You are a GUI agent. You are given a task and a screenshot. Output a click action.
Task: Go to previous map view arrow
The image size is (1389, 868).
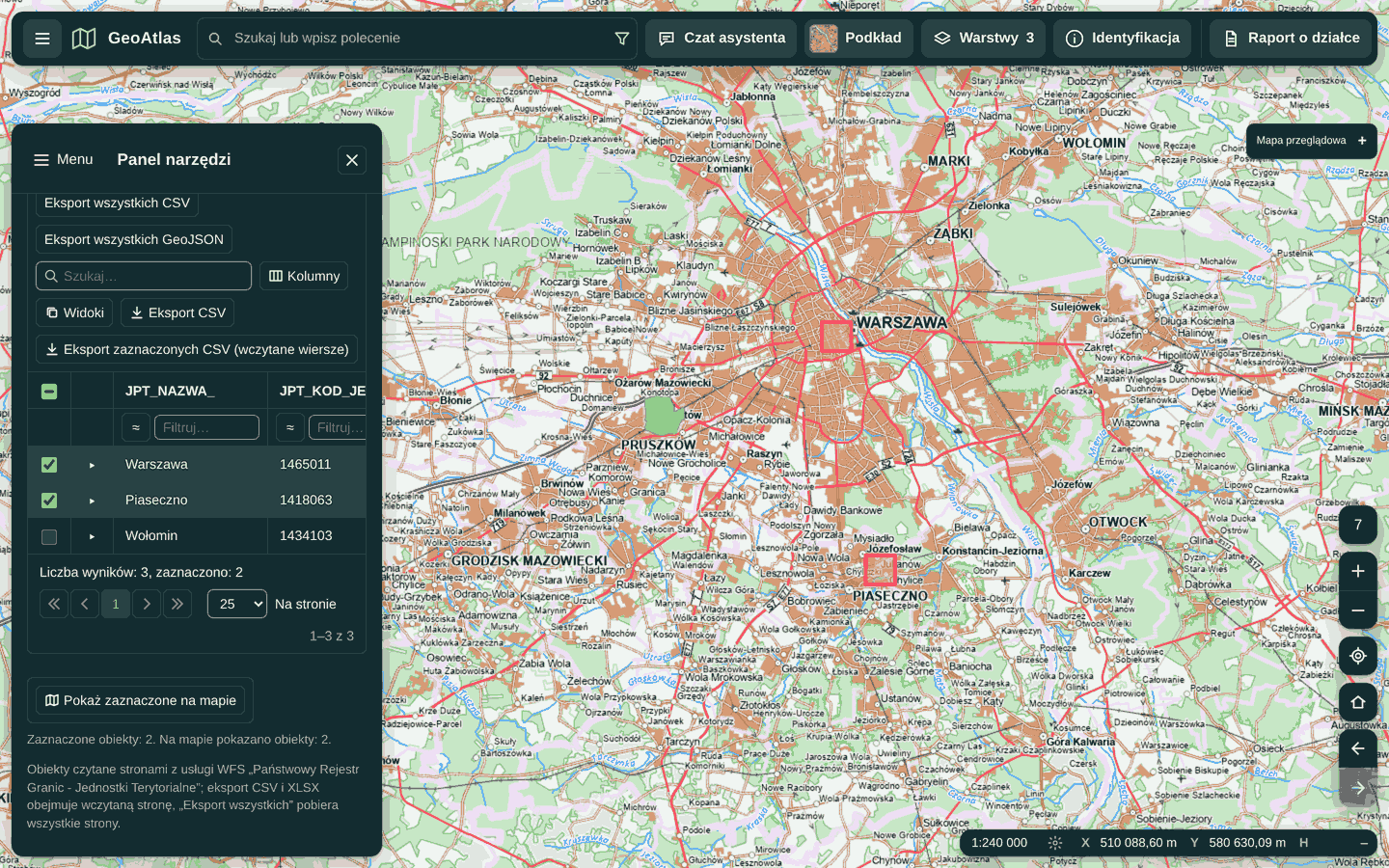click(x=1358, y=748)
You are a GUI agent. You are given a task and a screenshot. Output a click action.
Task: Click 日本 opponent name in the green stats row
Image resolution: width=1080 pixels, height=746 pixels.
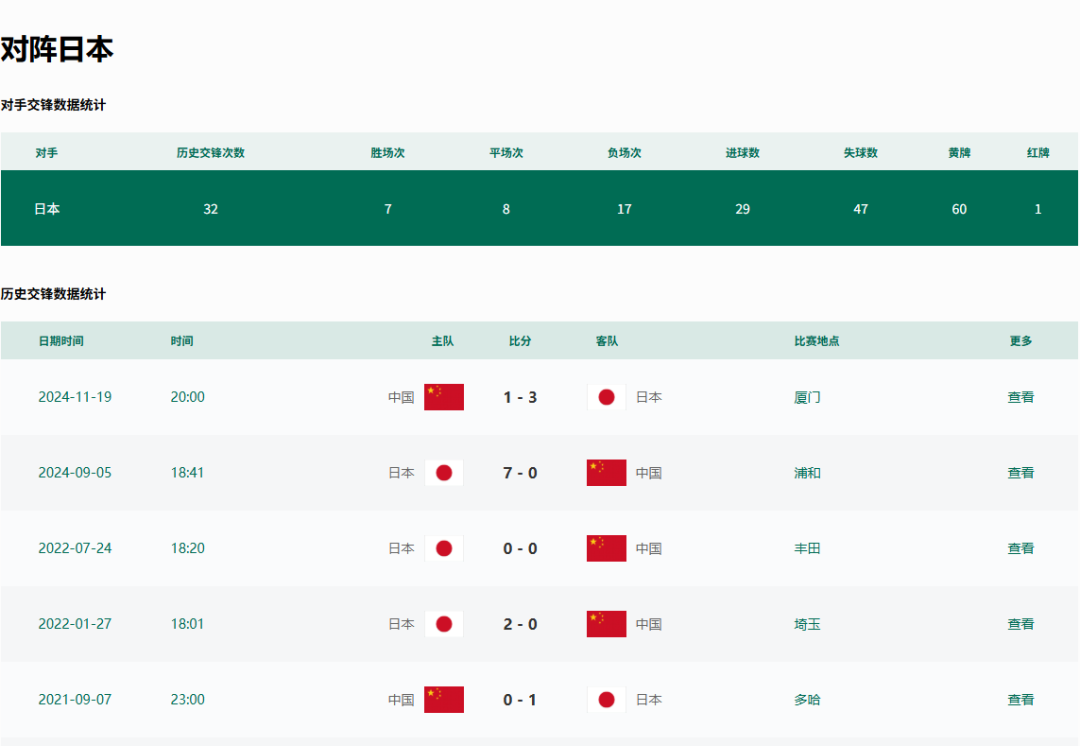tap(47, 209)
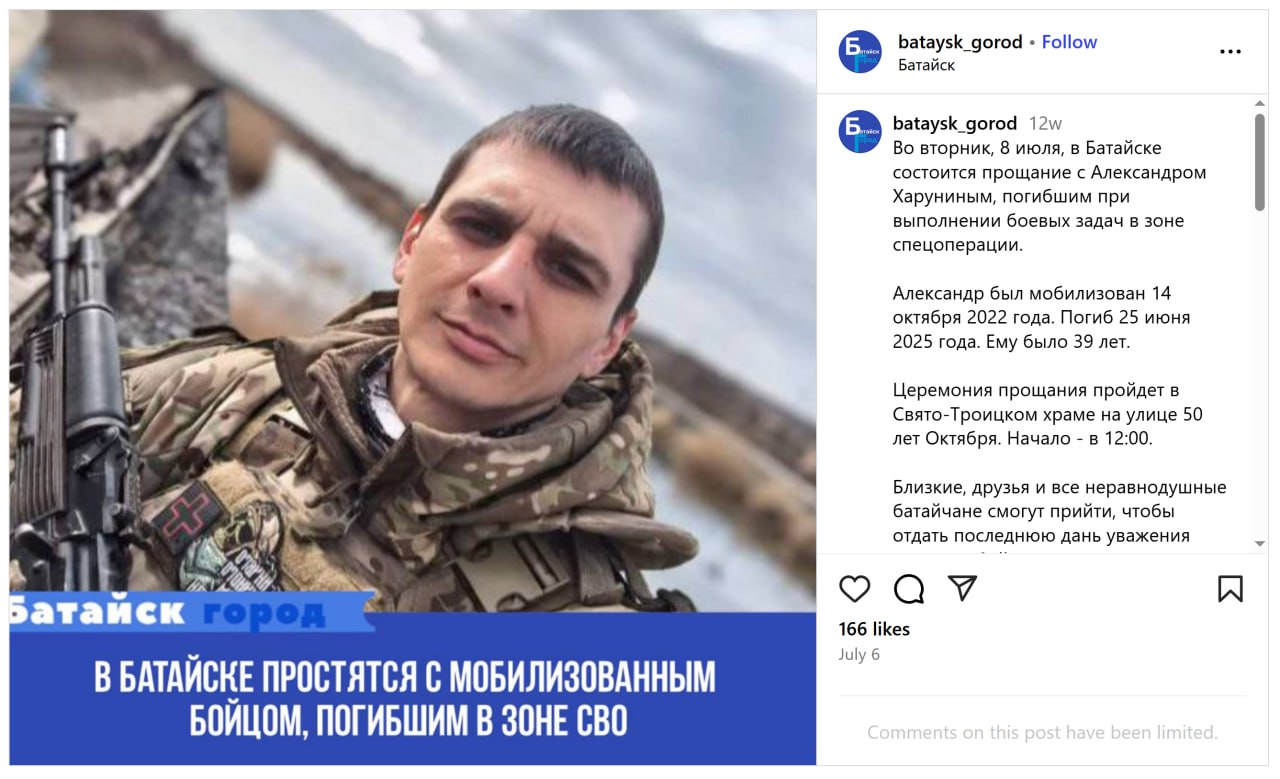Open header batayskgorod profile avatar
Image resolution: width=1280 pixels, height=779 pixels.
[860, 52]
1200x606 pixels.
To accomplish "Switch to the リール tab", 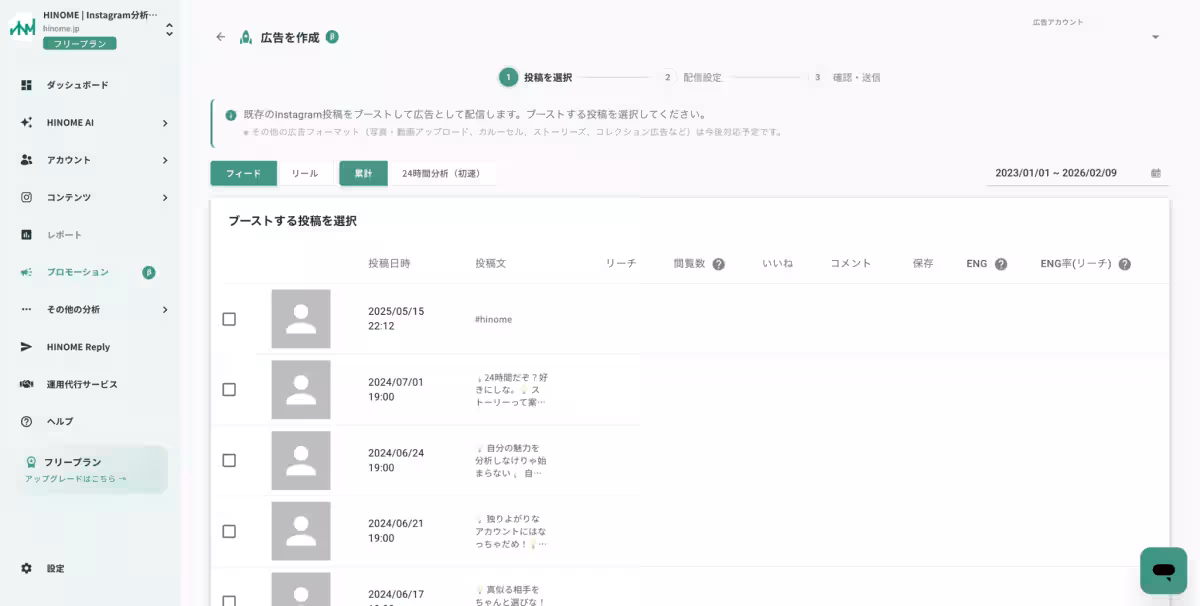I will click(305, 172).

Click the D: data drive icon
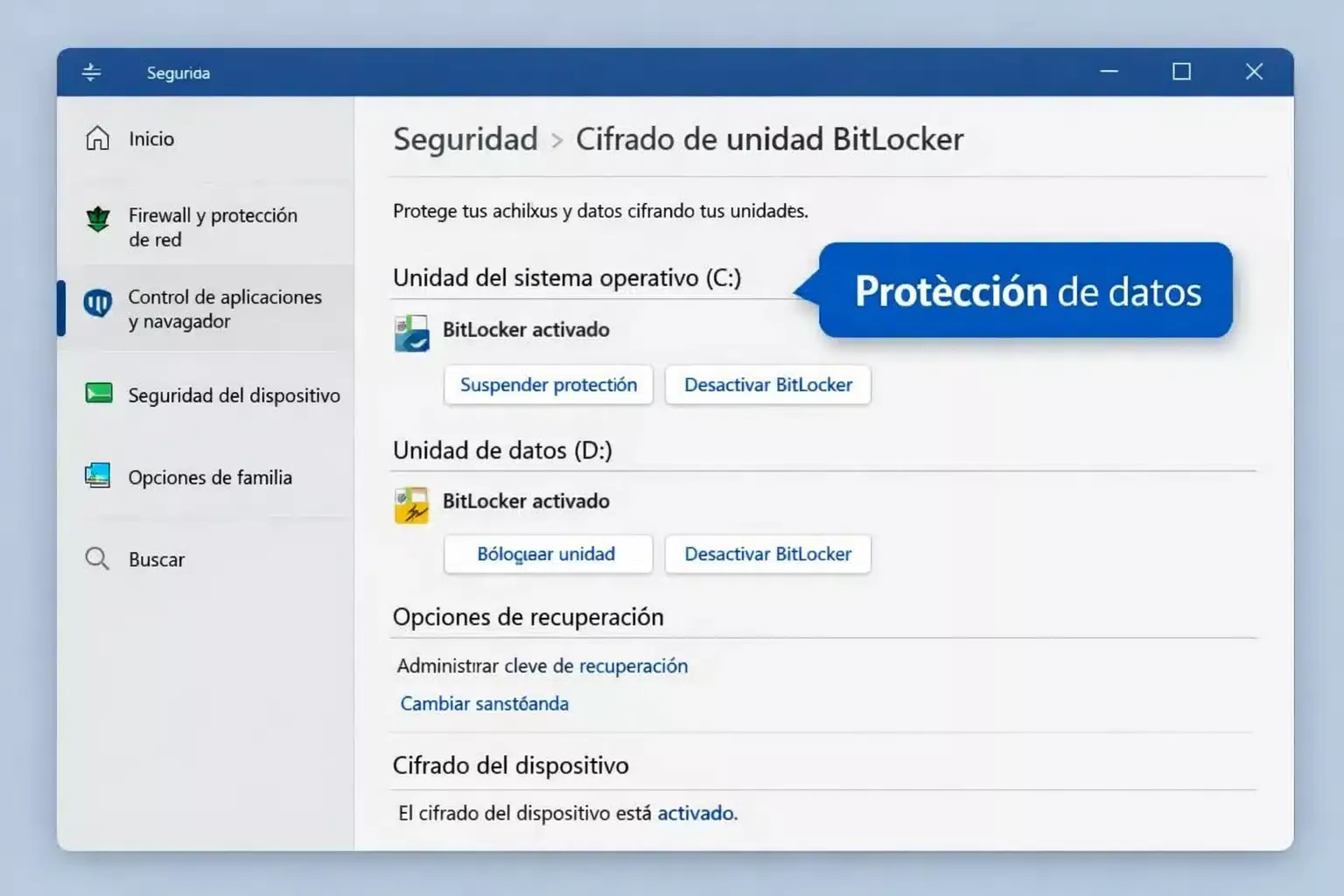click(x=411, y=505)
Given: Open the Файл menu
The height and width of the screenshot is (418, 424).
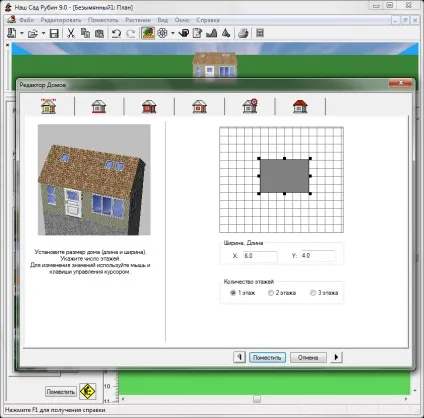Looking at the screenshot, I should 26,20.
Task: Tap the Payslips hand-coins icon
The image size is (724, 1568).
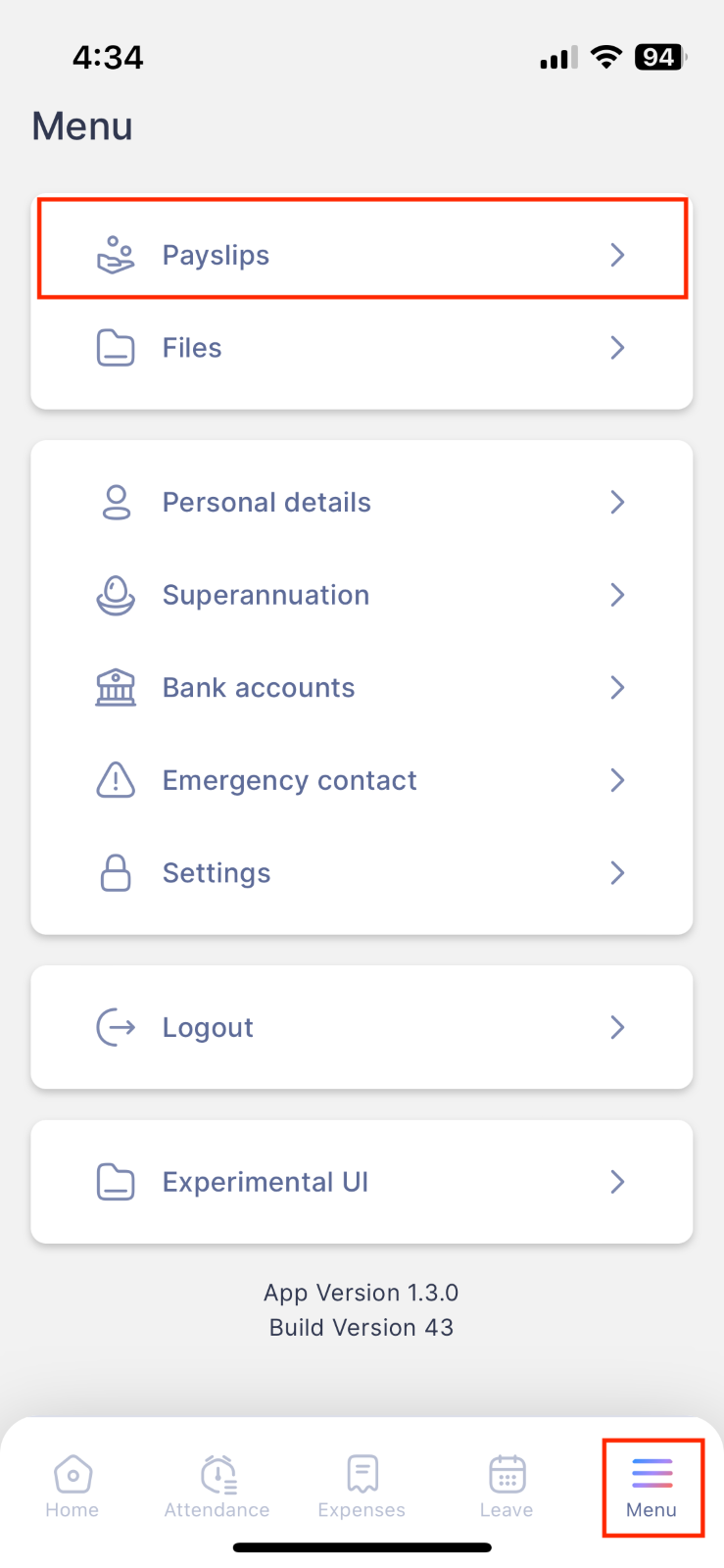Action: tap(116, 255)
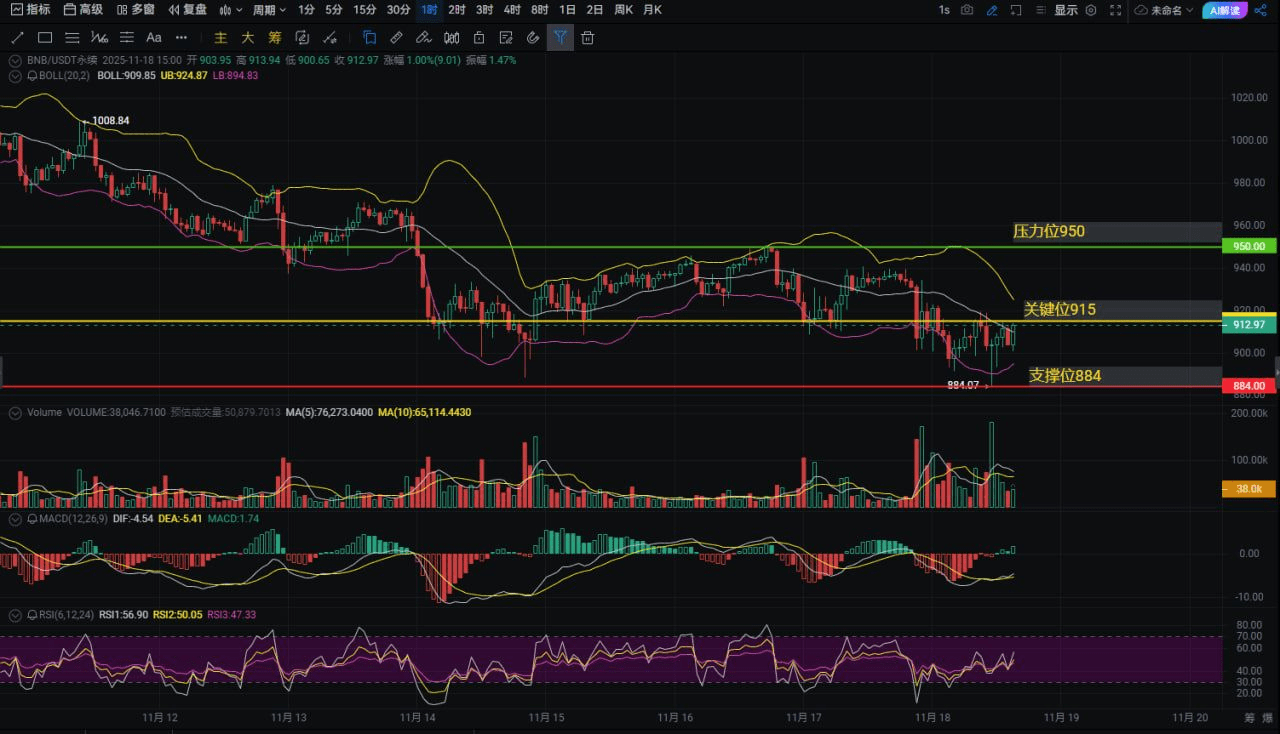
Task: Pick the Aa text annotation tool
Action: pos(154,38)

____

__Written exercise__
Print the lines of the items word for word, from the very start of the items through the line containing "click(x=1358, y=748)", both included, and leave the pictures out of your answer.

__Solution for this task__
You are a GUI agent. You are given a task and a screenshot. Output a click action.
Task: Go to previous map view arrow
The image size is (1389, 868).
click(x=1358, y=748)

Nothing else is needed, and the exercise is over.